The science of soft robotics is making big leaps as teams from MIT and Harvard have recently shown off new prototypes, hoping to challenge the way people imagine the future of robotics.
MIT’s Computer Science and Artificial Intelligence Lab, led by director Daniela Rus, already has a portfolio of untraditional robots, inspired by the movements of living creatures. Their robots fly like falcons, perch like pigeons, and swim like swordfish. This week, at the IEEE/RSJ International Conference on Intelligent Robots and Systems, a new robot was unveiled which moves like a snake through a pipe-like environment without the need for a human operator.
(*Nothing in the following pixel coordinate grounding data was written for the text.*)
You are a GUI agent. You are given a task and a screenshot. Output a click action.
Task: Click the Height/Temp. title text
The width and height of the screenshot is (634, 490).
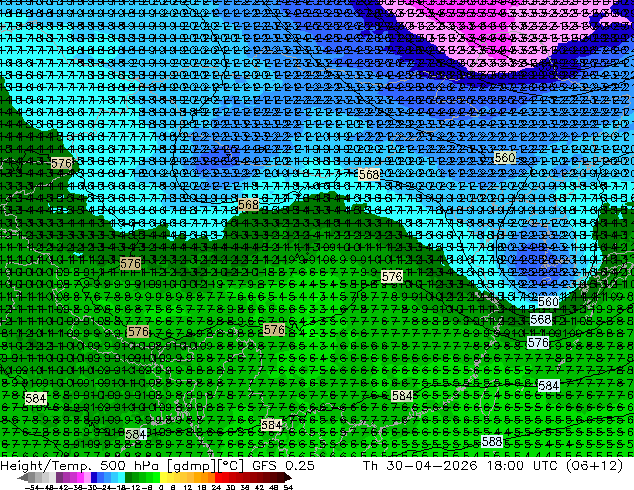pos(45,465)
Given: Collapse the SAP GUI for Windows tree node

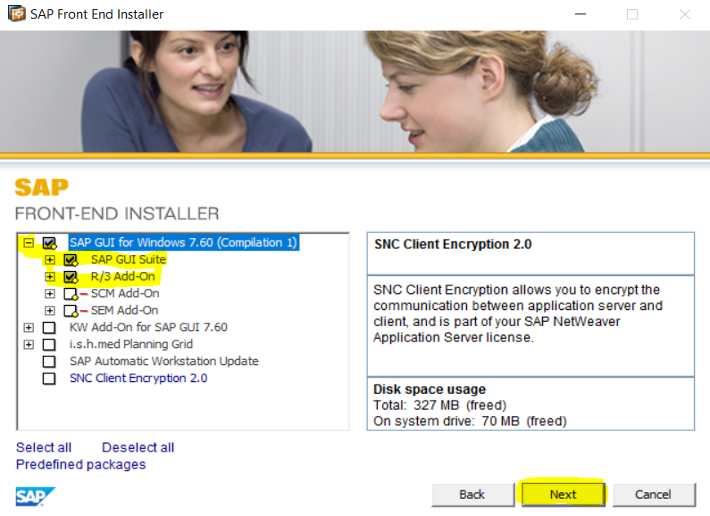Looking at the screenshot, I should pyautogui.click(x=28, y=243).
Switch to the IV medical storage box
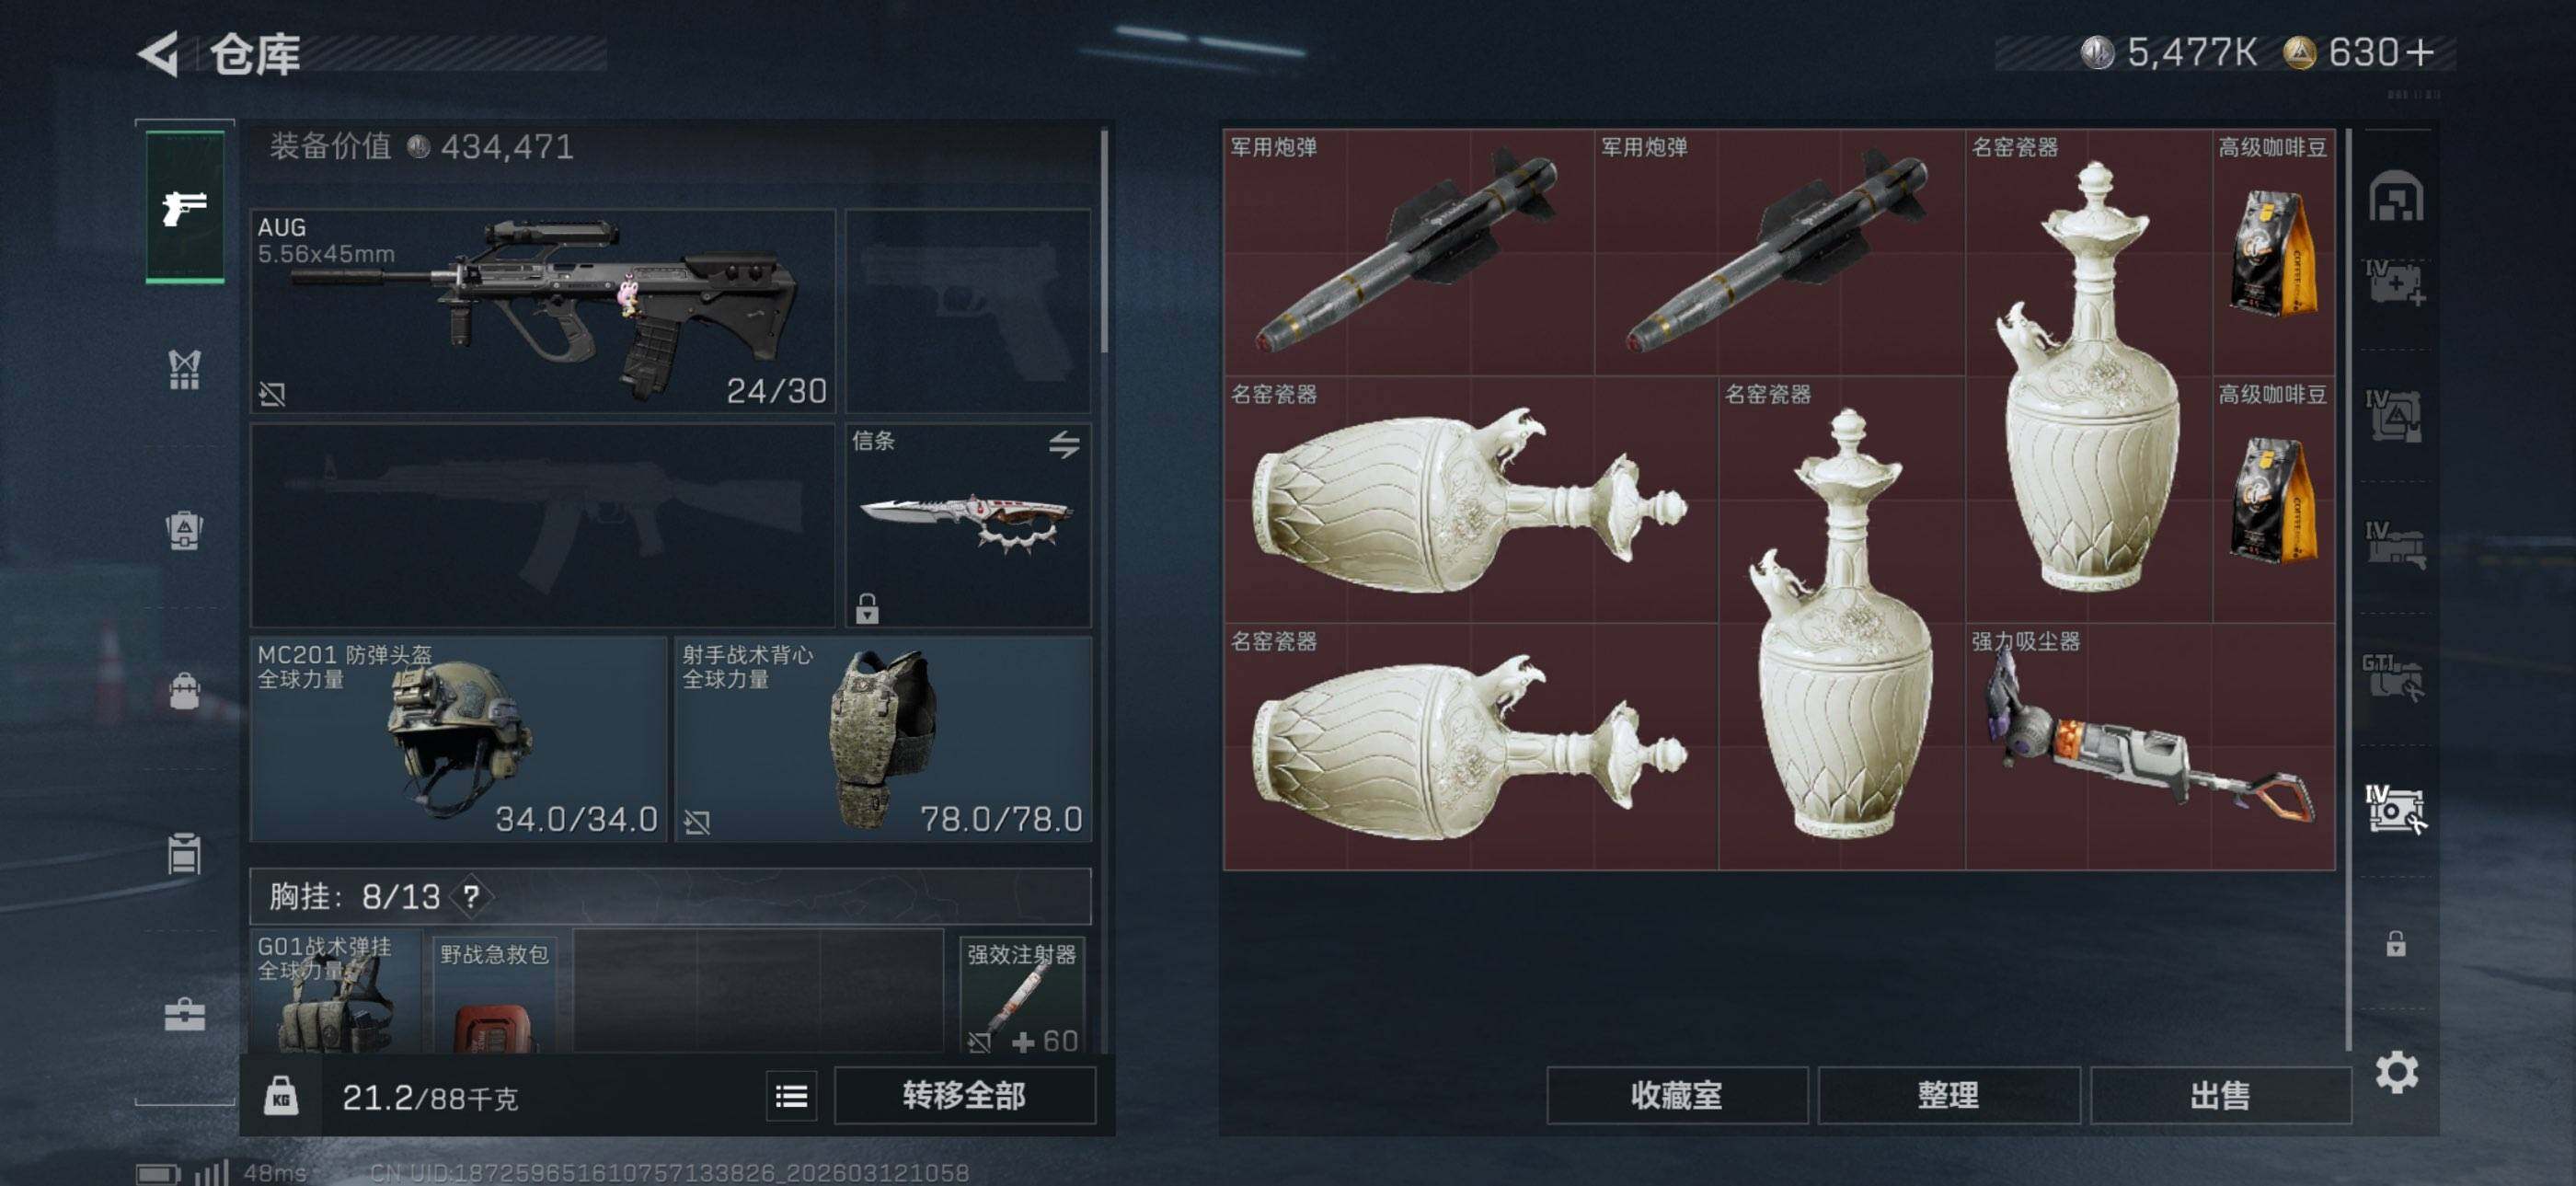Viewport: 2576px width, 1186px height. (2395, 282)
“I want to challenge the notion that robots have to look or act a certain way”, says Andrew Marchese, a doctoral candidate at MIT’s CSAIL who worked on the project.
Made completely of silicone rubber created using 3D printed molds, the arm is the latest entry in the burgeoning field of soft robots, whose movements are not constrained by the hard joints seen in traditional counterparts.
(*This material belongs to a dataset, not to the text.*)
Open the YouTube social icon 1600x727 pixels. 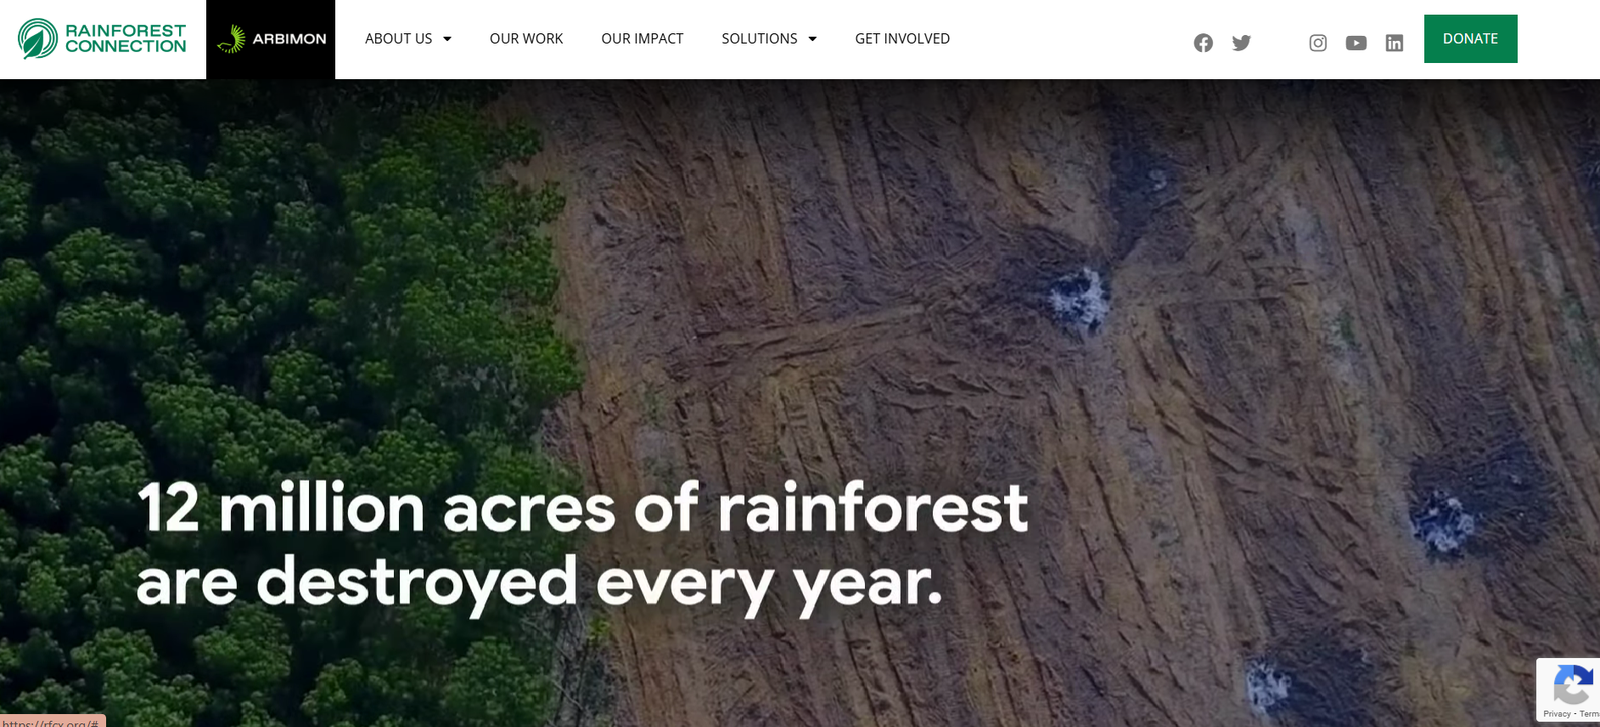[x=1356, y=43]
Soft robots has the potential to create safer, more resilient, and more efficient devices in a way that traditional rigid-bodied robotics cannot. Most robots cannot move in confined spaces and must be programmed precisely to avoid collisions, while this silicone arm, without rigid joints, can be much more nimble in it’s movement.
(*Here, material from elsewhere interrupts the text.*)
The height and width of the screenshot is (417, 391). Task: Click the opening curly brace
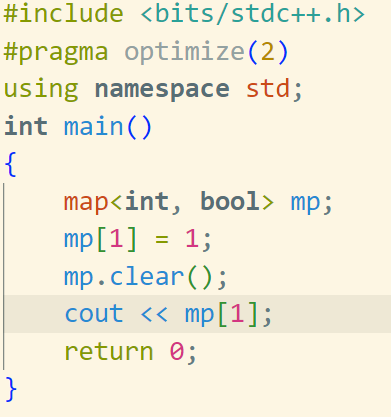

Other so-called soft robots still have inflexible elements such as high-pressure actuators and aluminum pieces which hold everything together. CSAIL’s robotic arm is so soft that a typical motor shaft cannot be attached. Instead, the team creatively solved that problem by using expandable channels on both sides which fill with pressurized air and strain the silicone, causing it to change shape and move. The team worked to develop complex algorithms to determine the curvature needed to make the diversity of motions required for the robot to navigate their pipe-like environment.
If CSIL’s snake-like robotic arm isn’t convincing enough, take at look at this nearly indestructible soft robot, developed at Harvard’s School of Engineering and Applied Sciences and the Wyss Institute for Biologically Inspired Engineering.
Inspired by the non-rigid structure of animals like starfish and squid, and made from a composite of stiff rubber, silicone elastomer and polyamide fabric, this untethered soft robot can get up and walk freely through snow and fire and can even survive unscathed after being run over by a car. It is resistant to water, corrosion, UV damage, fire and a wide range of temperatures and environments.
Today, the combination of increased flexibility in design and manufacturing available through 3D printing, the growing variety of robust materials, and the recent surge of biomimicry, is yielding robotic machines which do not look or move anything like the mechanical looking humanoid bots envisioned in the past.
While these prototypes are in the experimental phase, future versions of both these robots could perform search and rescue tasks such as going into a collapsed building, where they could maneuver through tight spaces and withstand harmful conditions such as chemical contaminations or flames, which would be toxic to humans.